Steven Universo (Cartoon Network)

Idolatrada pelo público LGBTQ+, a animação Steven Universo ganhou peso ao representar todo o espectro da sexualidade em seus personagens. No ano passado, foi ao ar um episódio que celebrou o casamento de duas heroínas, Rubi e Safira, com direito a beijo no fim. O capítulo especial foi a segunda maior audiência da série em 2018 e concorre ao Emmy 2019 na categoria melhor animação de curta duração.

divulgação/hulu

Príncipe Andrew (à esq.) e Sir Cedric têm até uma filha, Nia, na animação The Bravest Knight


The Bravest Knight (Hulu, inédita no Brasil)

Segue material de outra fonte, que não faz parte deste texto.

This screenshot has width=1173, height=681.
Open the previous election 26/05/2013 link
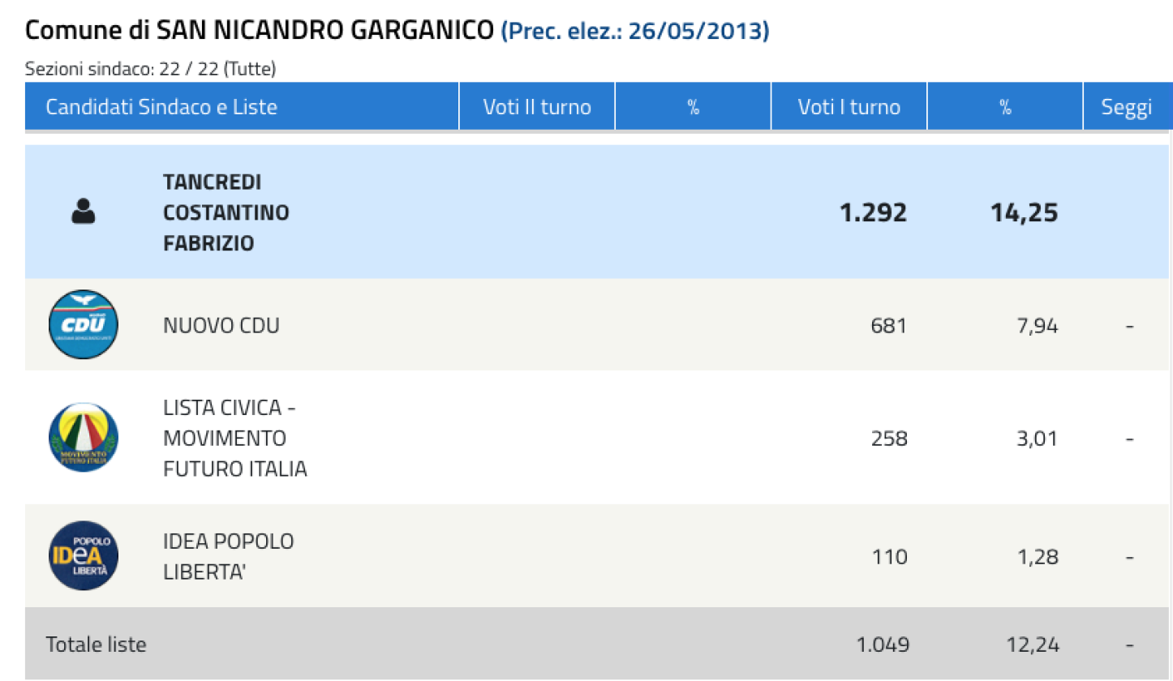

Lançada em junho deste ano, a animação apresenta as histórias de Cedric, um jovem fazendeiro que cultiva abóboras, mas sonhava em se tornar um cavaleiro. Ele viveu grandes aventuras até conquistar o amor de um príncipe, Andrew, com quem teve uma filha pequena, Nia. No presente, o herói relata tudo o que passou para chegar até ali à menina, que também pretende virar uma guerreira.

A representatividade do desenho chega até ao elenco: o cavaleiro e o príncipe são dublados, respectivamente, por T.R. Knight (o George O'Malley de Grey's Anatomy) e Wilson Cruz (de Star Trek: Discovery), ambos gays assumidos na vida real.